Les comités / Mandat

Comité permanent outrepassant son mandat

Débats, p. 4181-4183

Contexte

Le 3 mars 2008, Paul Szabo (Mississauga-Sud) invoque le Règlement au sujet des délibérations du Comité permanent de l’accès à l’information, de la protection des renseignements personnels et de l’éthique à sa séance du 28 février 2008. Lors de cette séance, M. Szabo, en sa qualité de président du Comité, avait déclaré irrecevable une motion visant à faire enquête sur les pratiques de financement du Parti libéral du Canada. Dans sa décision, il avait affirmé que la motion ne faisait aucune référence au Code régissant les conflits d’intérêts des députés, ni aux règles d’éthique qui pouvaient avoir été violées, mais faisait plutôt état de violations possibles de la Loi électorale du Canada. Il en avait donc conclu que la motion proposait une étude relevant du mandat du Comité permanent de la procédure et des affaires de la Chambre, conformément à l’article 108 du Règlement. La décision de M. Szabo a été portée en appel et infirmée, et la motion a par la suite été adoptée, de même qu’une autre motion visant à entreprendre l’étude sans plus tarder[1]. M. Szabo demande au Président de se prononcer sur l’affaire. Tom Lukiwski (secrétaire parlementaire du leader du gouvernement à la Chambre des communes et ministre de la Réforme démocratique) soutient que les comités sont maîtres de leurs propres délibérations et que, puisqu’aucun rapport n’a été déposé à la Chambre, il serait présomptueux de préjuger de l’orientation que l’étude pourrait prendre. Après avoir entendu d’autres députés, le Président prend la question en délibéré[2].

Résolution

Le Président rend sa décision le 14 mars 2008. Il déclare que la Chambre a pris grand soin de définir les responsabilités de ses comités tout en leur accordant la latitude et les pouvoirs nécessaires pour mener à bien leurs travaux. Il souligne qu’un principe fondamental sous-tend les pouvoirs que la Chambre accorde à ses comités, à savoir qu’ils respecteront leurs mandats respectifs; il prend ensuite acte du rappel de M. Lukiwski, selon qui il faut se garder de préjuger de l’orientation que pourrait prendre l’étude du Comité. Il affirme qu’il est difficile pour la présidence de déterminer si le Comité a agi de manière appropriée, étant donné qu’elle n’est pas en mesure de savoir comment le Comité interprétera la motion. Comme le Comité n’a pas présenté de rapport, et conformément à l’usage traditionnel voulant que les Présidents s’abstiennent d’intervenir dans les travaux des comités, il estime qu’il n’y a pas de raisons suffisantes pour usurper le rôle des membres du Comité. Il avise également les députés que lorsque le Comité présentera un rapport, les députés qui ne sont pas sûrs que le Comité respecte son mandat pourront soulever la question à la Chambre. Le Président clôt sa décision en signalant la gravité du dysfonctionnement des comités au cours de la 39e législature, en particulier dans les cas où des décisions de présidents pourtant conformes à la procédure ont fait l’objet d’appel et ont été annulées, et exhorte les députés à travailler ensemble.

Décision de la présidence

Le Président : Je suis maintenant prêt à rendre ma décision sur le rappel au Règlement soulevé le 3 mars 2008 par l’honorable député de Mississauga-Sud au sujet des délibérations du Comité permanent de l’accès à l’information, de la protection des renseignements personnels et de l’éthique tenues lors de sa réunion du 28 février dernier 2008.

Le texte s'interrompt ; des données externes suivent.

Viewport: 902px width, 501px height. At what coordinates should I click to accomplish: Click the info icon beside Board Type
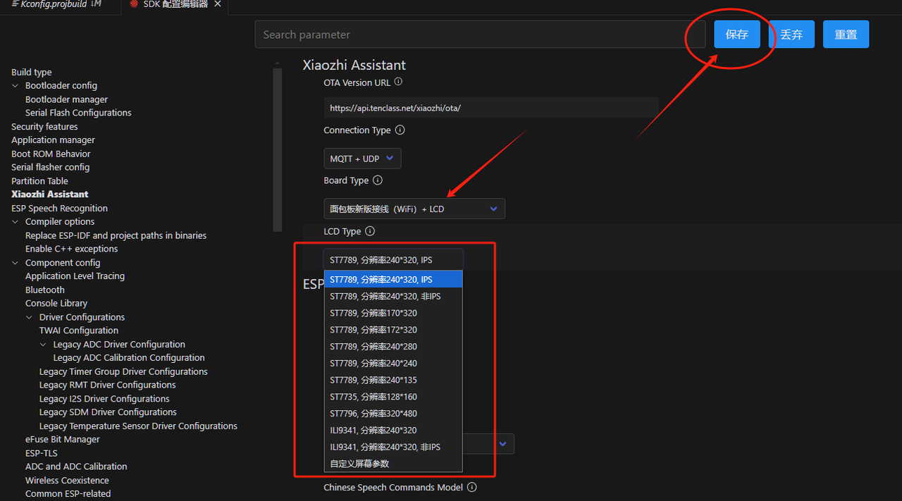(378, 180)
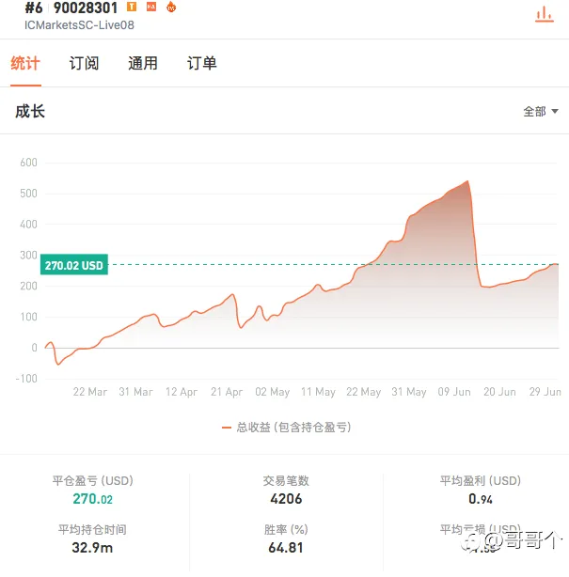569x577 pixels.
Task: Click the 平仓盈亏 270.02 value
Action: pyautogui.click(x=92, y=499)
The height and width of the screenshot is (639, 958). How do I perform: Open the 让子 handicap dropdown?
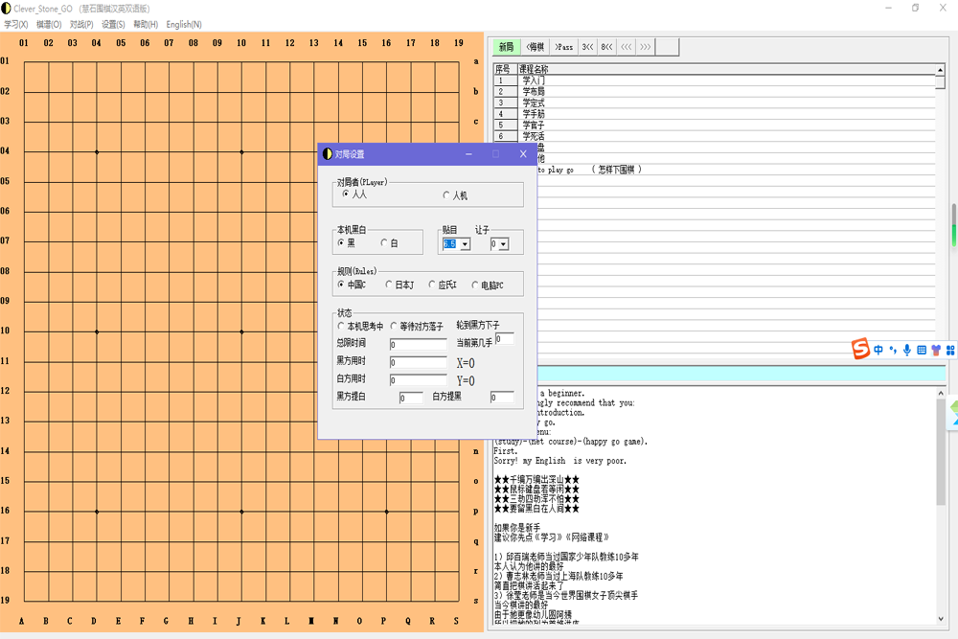tap(504, 244)
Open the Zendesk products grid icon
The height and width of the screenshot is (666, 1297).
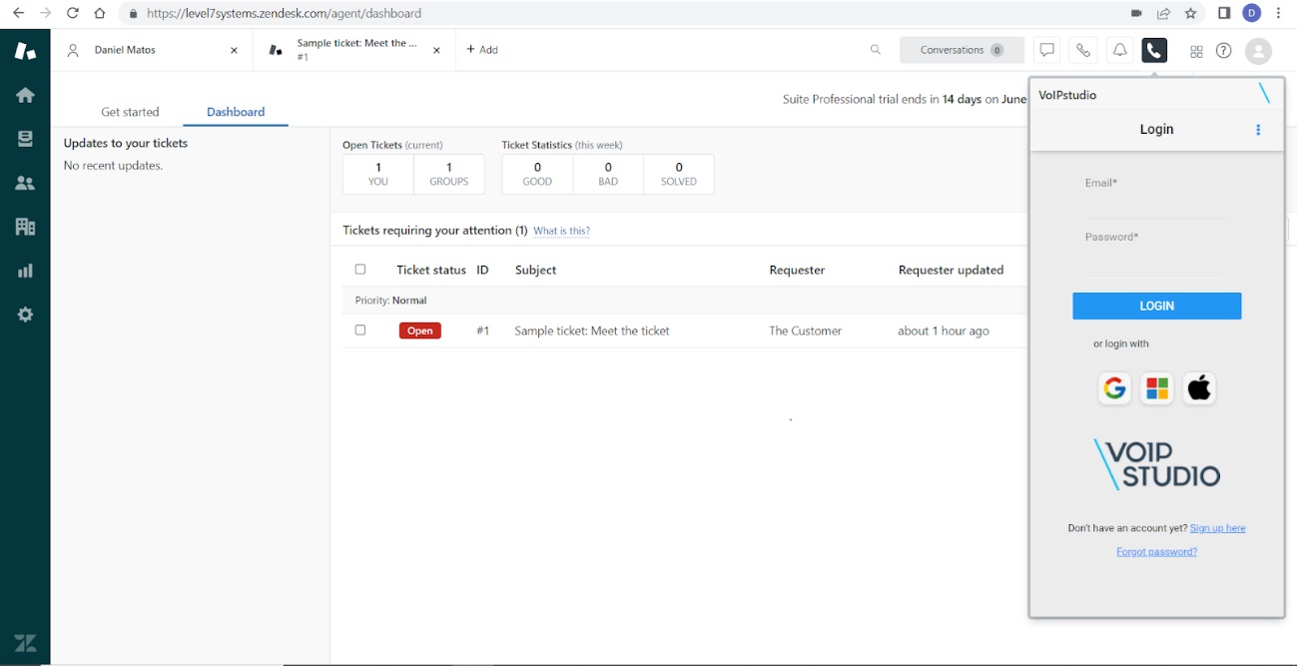pos(1196,50)
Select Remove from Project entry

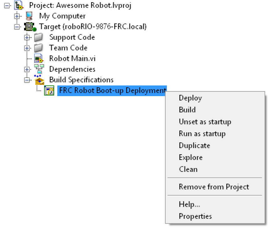[x=214, y=187]
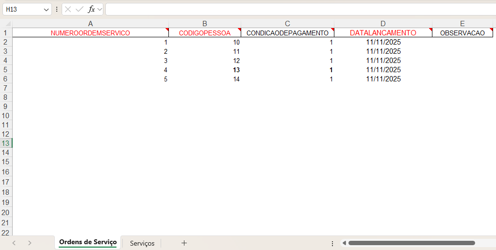Switch to the Serviços sheet tab

point(142,243)
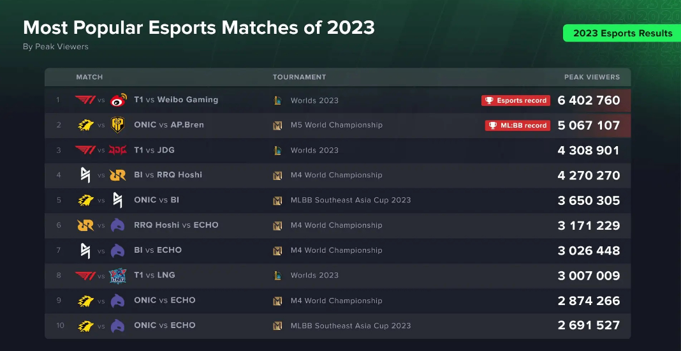Click the 6 402 760 peak viewers value
This screenshot has height=351, width=681.
click(589, 100)

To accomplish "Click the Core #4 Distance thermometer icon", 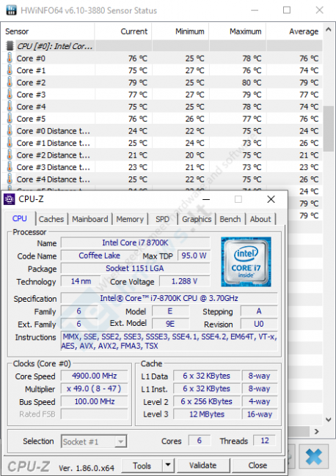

Je remercie l’honorable député de Mississauga-Sud d’avoir soulevé cette question, ainsi que le secrétaire parlementaire du leader du gouvernement à la Chambre des communes, le député de Hull–Aylmer et le député de Scarborough–Rouge River pour leurs interventions.

Lors de son intervention, le député de Mississauga-Sud s’est dit préoccupé par certaines motions adoptées à la réunion du 28 février dernier du Comité de l’accès à l’information, de la protection des renseignements personnels et de l’éthique, en particulier la motion ordonnant au Comité, conformément à l’alinéa 108.(1)a) du Règlement, de porter une enquête sur les pratiques de levées de fonds du Parti libéral du Canada. Le député de Mississauga-Sud a précisé que, à titre de président du Comité, il avait déclaré cette motion irrecevable puisqu’elle ne faisait pas mention du Code régissant les conflits d’intérêts des députés, ni des règles d’éthique qui pouvaient avoir été violées, mais faisait plutôt état de violations possibles de la Loi électorale du Canada. Sa décision a été portée en appel et infirmée, et la motion a été adoptée.

Le député de Mississauga-Sud a fait valoir que le Comité de l’accès à l’information, de la protection des renseignements personnels et de l’éthique avait ainsi décidé d’étudier une question qui se situe hors de son mandat, tel qu’établi à l’article 108 du Règlement. S’interrogeant sur le pouvoir du Comité d’écarter ainsi le Règlement, il a soutenu que le Comité empiétait sur le mandat du Comité permanent de la procédure et des affaires de la Chambre. Le député de Hull–Aylmer et le député de Scarborough–Rouge River ont exprimé leur appui à ces arguments.

Lors de son intervention, le secrétaire parlementaire du leader du gouvernement à la Chambre des communes et ministre de la Réforme démocratique a rappelé le principe bien établi selon lequel les comités sont maîtres de leurs propres travaux.

En l’absence d’un rapport du Comité, il a fait observer qu’il serait inapproprié que le Président se prononce sur la question soulevée par le député de Mississauga-Sud et l’a mis en garde contre le fait de préjuger de l’orientation que pourrait prendre l’étude du Comité.

Après un examen attentif des interventions sur ce rappel au Règlement, il me semble que le nœud de la question consiste tout d’abord à déterminer à qui la Chambre a confié le mandat de s’occuper des questions d’éthique et, ensuite, à établir ce qui distingue un mandat d’un autre.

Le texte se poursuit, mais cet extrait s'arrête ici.